++++ Material ++++
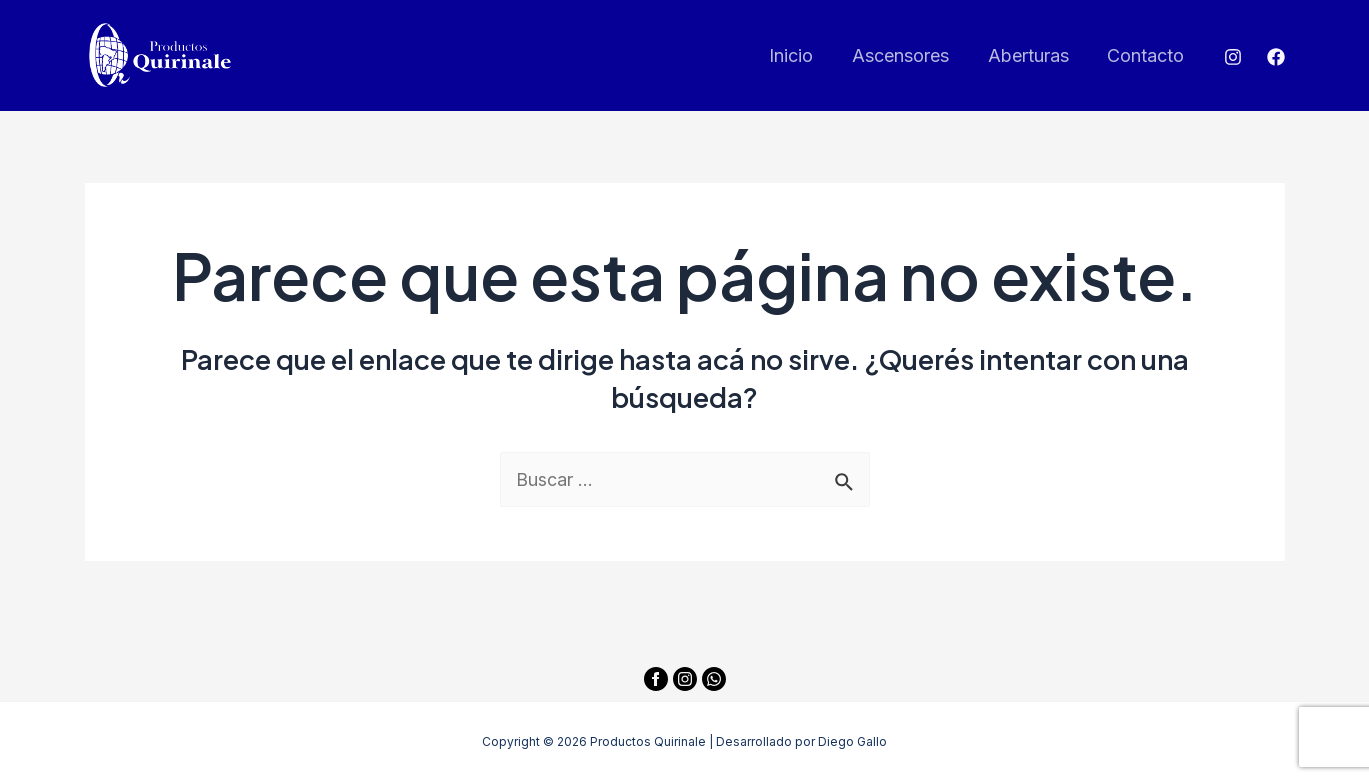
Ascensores (907, 55)
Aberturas (1032, 55)
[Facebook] (1276, 57)
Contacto (1147, 55)
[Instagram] (1233, 57)
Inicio (801, 55)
++++
## Objective:
Pull out every line of the entries above word for word, omitting the picture.

## Result:
Ascensores (907, 55)
Aberturas (1032, 55)
[Facebook] (1276, 57)
Contacto (1147, 55)
[Instagram] (1233, 57)
Inicio (801, 55)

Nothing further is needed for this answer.